If the current influenza isn’t the new strains, it is the 2009 H1N1 and we should have already been exposed for the last three years, but don’t let that stop you from getting vaccinated again.  UNLESS… you happen to be over 65.  If you are over 65, you now need to realize that we haven’t been getting enough vaccine.

“The rates of hospitalization and death due to seasonal flu in elderly people have increased significantly in the last 20 years despite rising rates of vaccination” so we need to give more.  A study “compared the immunogenicity of a high-dose vaccine and a standard-dose vaccine in older adults and found that the level of antibody response was significantly higher with the high-dose vaccine.”

But if you can’t get the higher vaccine, “ACIP expresses no preference for standard-dose or high-dose vaccine for adults 65 years of age and older.”  Even though it works better, don’t wait around for the high-dose vaccine.  Go ahead and get the regular vaccine that isn’t effective for the new swine flu or avian flu and hasn’t been shown to help those over 65 against increased flu outbreaks?

And definitely get the vaccine if you are a health care worker.  “Starting in January 2013, the Centers for Medicare and Medicaid Services will require hospitals to report how many of their health care workers are vaccinated. These rates will be publicly reported as a measure of hospital quality.”  The studies have found that the best way to get health care workers to vaccinate is to “requir(e) vaccination as a condition for employment.”

Forgive me, but if healthcare workers are aware that this year’s vaccine won’t protect against the current variation of swine flu, wouldn’t a higher measure of hospital quality be how many workers knew enough to take other precautions like masking and obsessive hand washing rather than rely on a vaccine that doesn’t have what it needs to protect them or their patients?

But the experts have spoken.  Vaccinate everyone, regardless.

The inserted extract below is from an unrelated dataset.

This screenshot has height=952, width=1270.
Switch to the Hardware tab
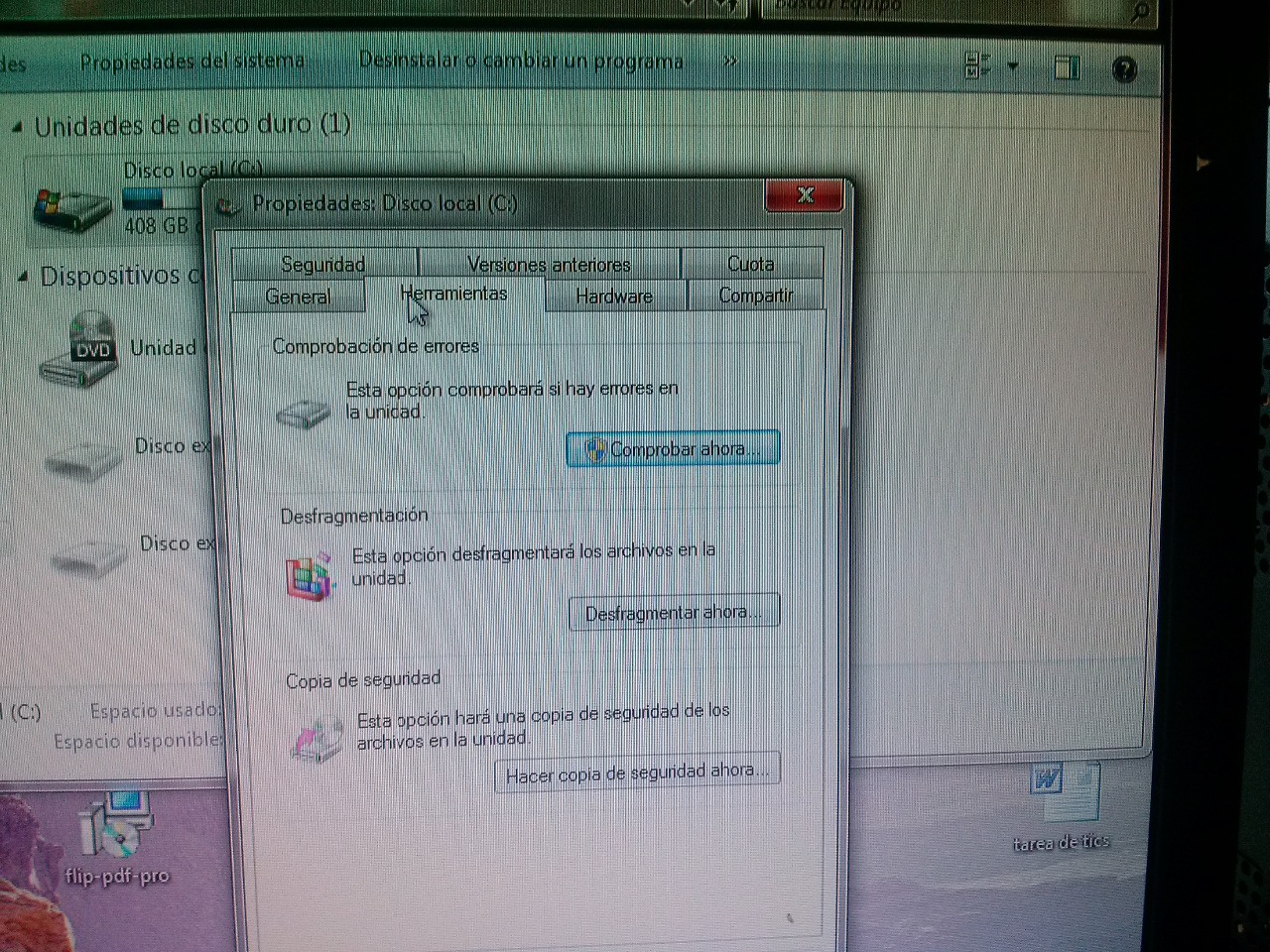[x=614, y=296]
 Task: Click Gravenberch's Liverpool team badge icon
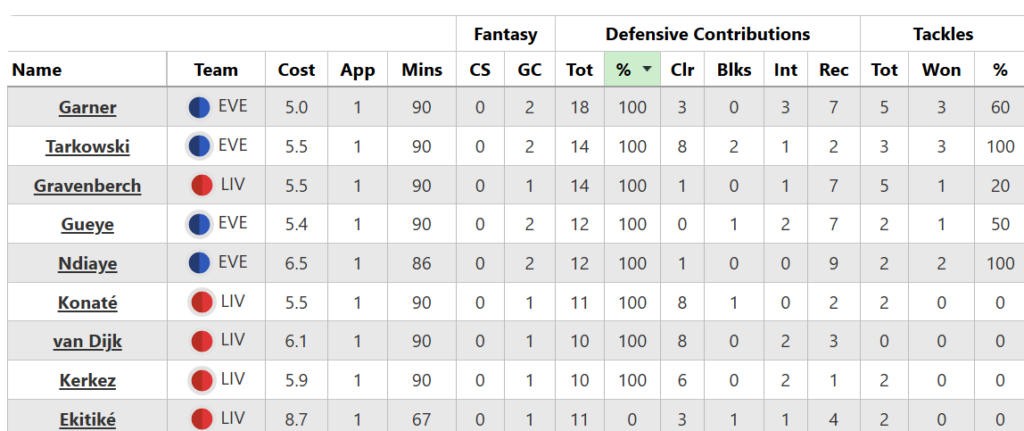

It makes me ask the question:  under what circumstances would the experts recommend NOT vaccinating?  How about an outright egg allergy?  (All the vaccines are grown on egg).  Nope.  Vaccinate anyway.  “The ACIP recommends that if people experienced only hives after egg exposure, they should still receive the trivalent inactivated vaccine.”  So the possibility of anaphylactic death is not enough of a deterrent.  Ok.

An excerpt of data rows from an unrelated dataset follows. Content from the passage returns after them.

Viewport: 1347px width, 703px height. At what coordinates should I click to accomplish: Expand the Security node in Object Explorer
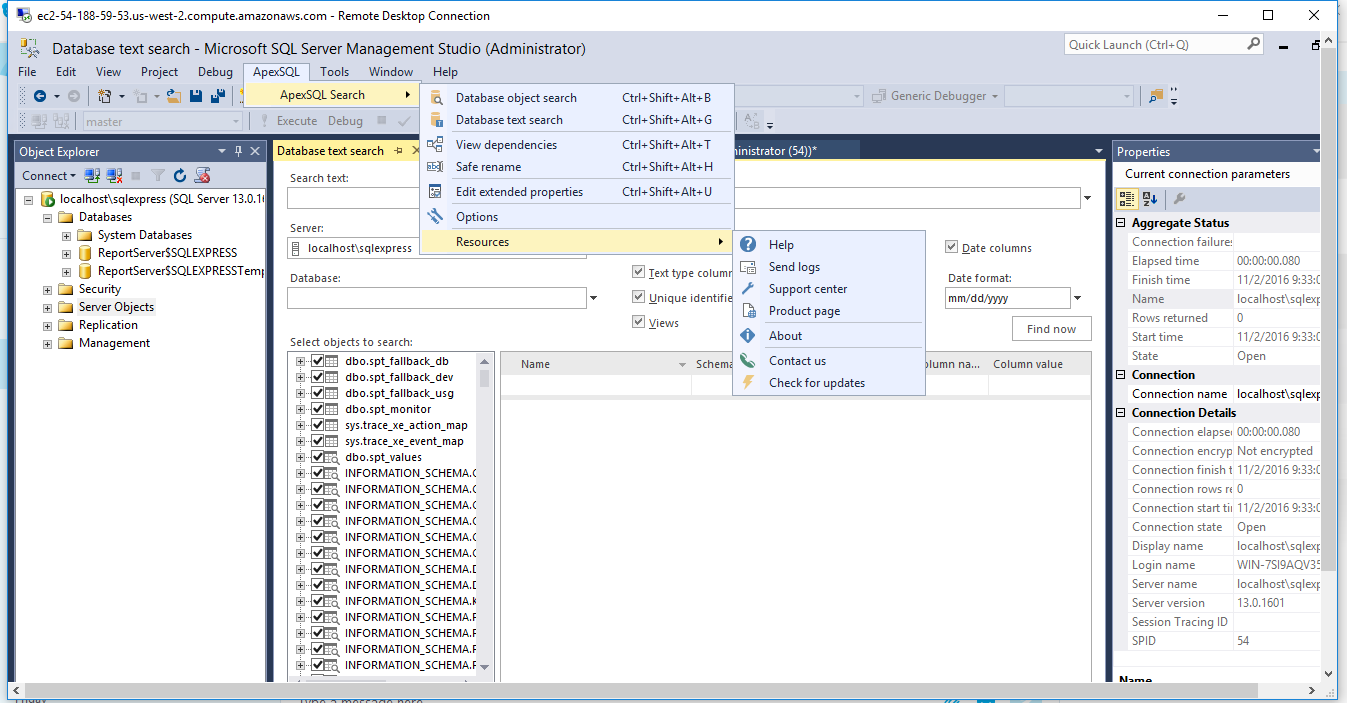pyautogui.click(x=48, y=289)
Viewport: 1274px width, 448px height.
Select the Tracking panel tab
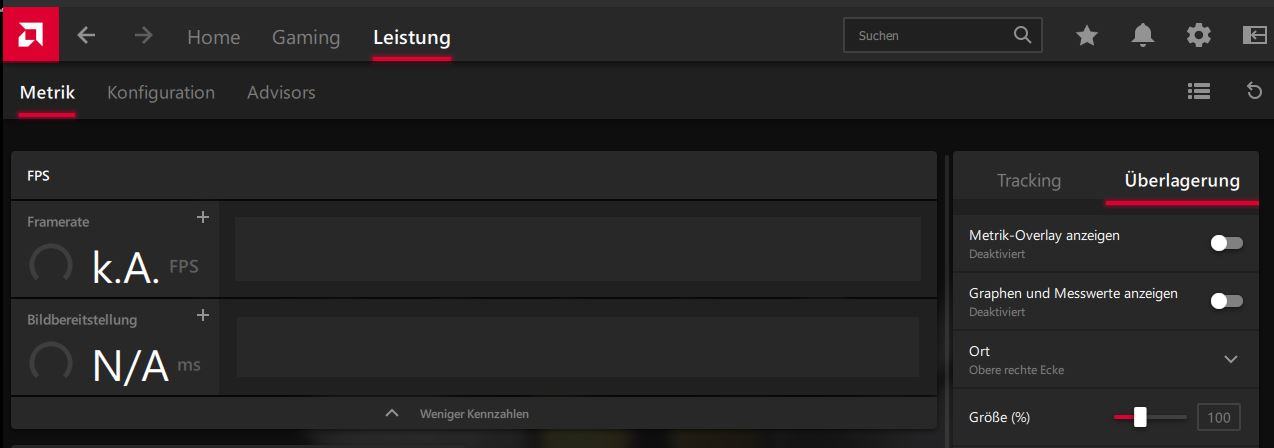click(1029, 181)
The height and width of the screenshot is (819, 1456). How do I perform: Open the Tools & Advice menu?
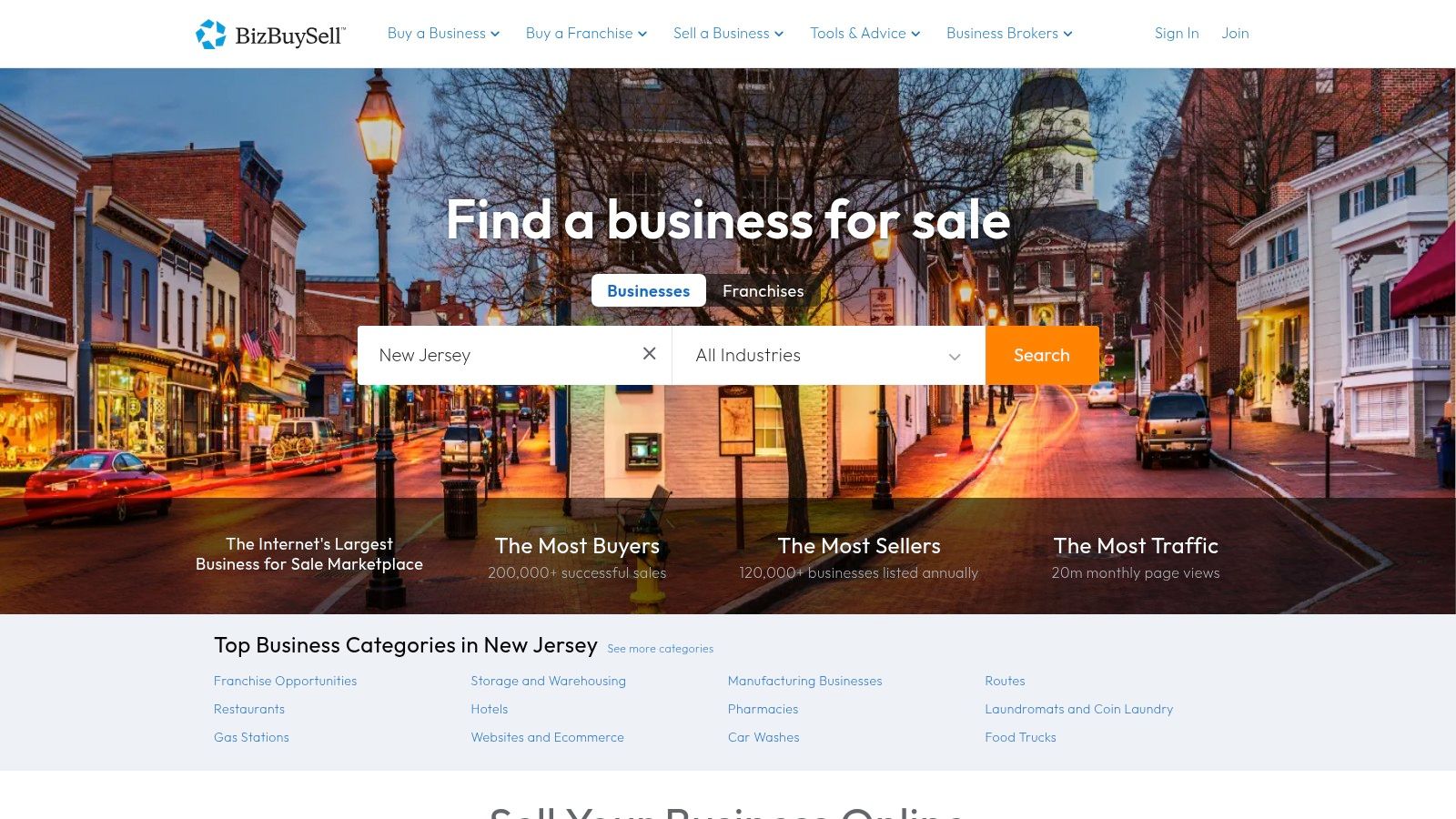click(864, 34)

Let’s just make this prediction.  In the future the experts will say you should always get your flu vaccine, no matter what.  Forget allergies, forget whether the vaccine is effective for the current flu, forget any studies that show it isn’t working in your age group.  Just get your vaccine.

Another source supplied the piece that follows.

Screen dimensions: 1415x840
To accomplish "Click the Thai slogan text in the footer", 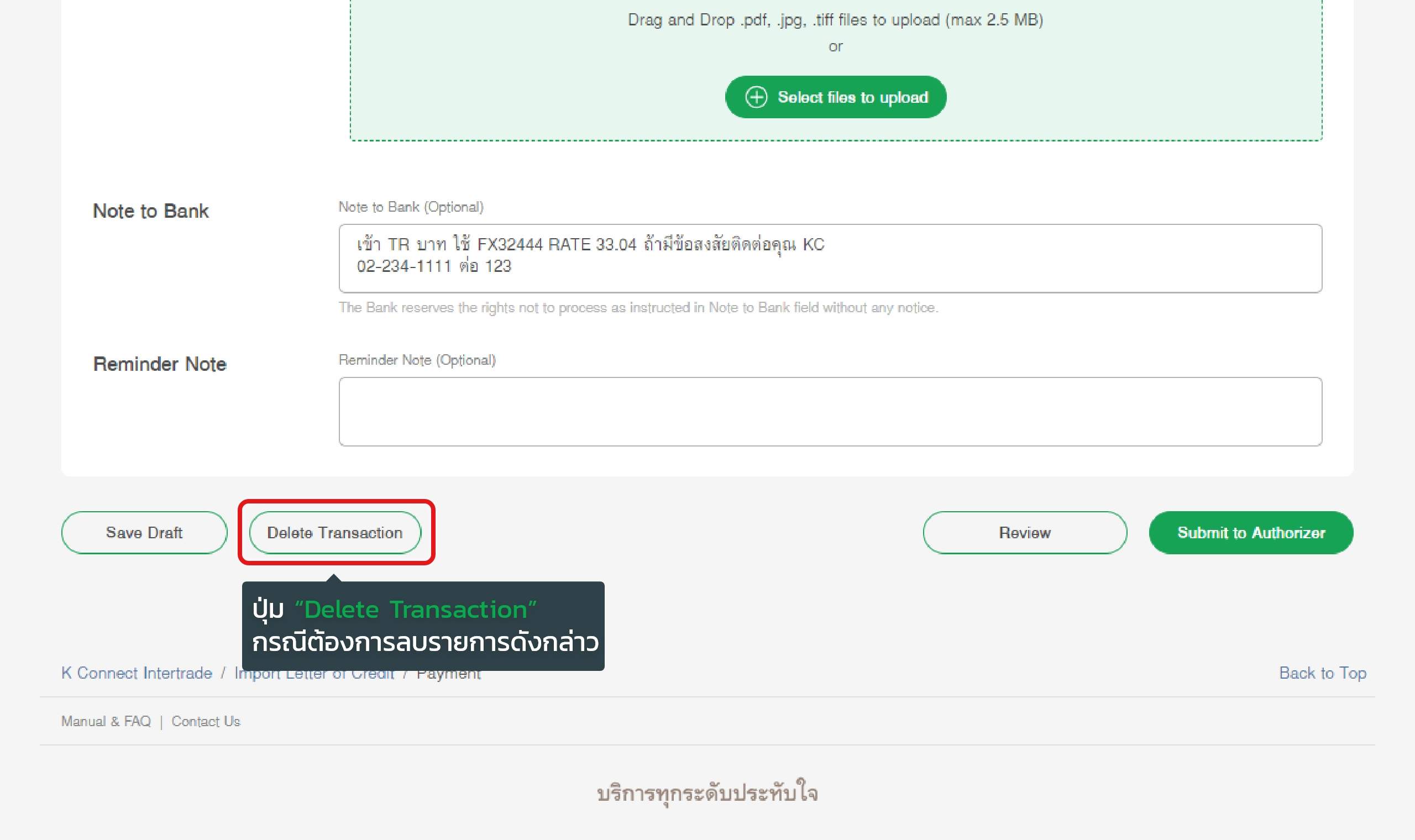I will point(708,793).
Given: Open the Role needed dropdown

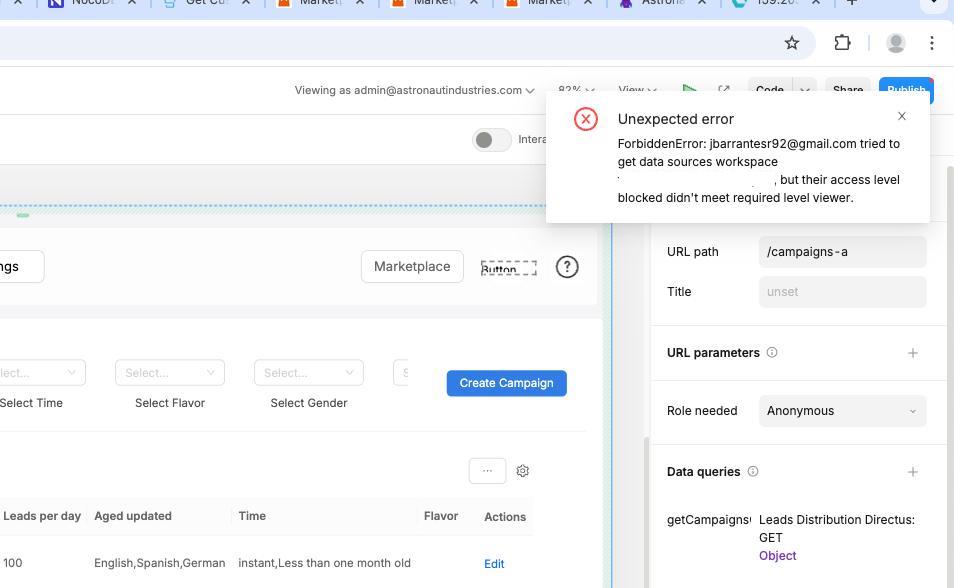Looking at the screenshot, I should 841,411.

Oh, and maybe someday we’ll make them free because “vaccination rates are even lower in low-income populations.”


Responses

  1. […] Will Getting the Flu Vaccine Protect Me From Getting The New Swine Flu? (alternativendhealth.wordpress.com) […]

  2. Honestly, it makes me think of all the animals that are living under horrendous circumstances in Factory Farms…you know, the ones that no one wants to think about while they’re eating that steak, those pork chops or that grilled chicken. Those same animals have also been pumped full of antibiotics and hormones to survive those grotesque circumstances they are living under. Is it any wonder that we’re “set up” for these pandemics? If you read my blog about “Why I don’t Eat Chicken” you’ll know that we’re causing this to ourselves due to Factory Farming. I personally do not feel comfortable with these vaccines because we don’t know the long term effects of them. That’s just my five cents. Nina

  3. I like the five cents comment. I guess the cost of thoughts is going up as well:)

    In terms of the animal farms, I don’t think there is anyone who claims the use of antibiotics is a good thing. It’s a problem because we aren’t creating humane environments and because of insulin resistance we continue to see people turning more and more to protein based diets. Protein could be plant based, but thanks to the “four food groups” and the lack of a true replacement program, we continue to think of protein as meat.

    So we need to recreate the idea of food as something that you live with rather than eat and excrete. I think really good people are working on pieces of this idea, but we lack a cohesive large-scale program.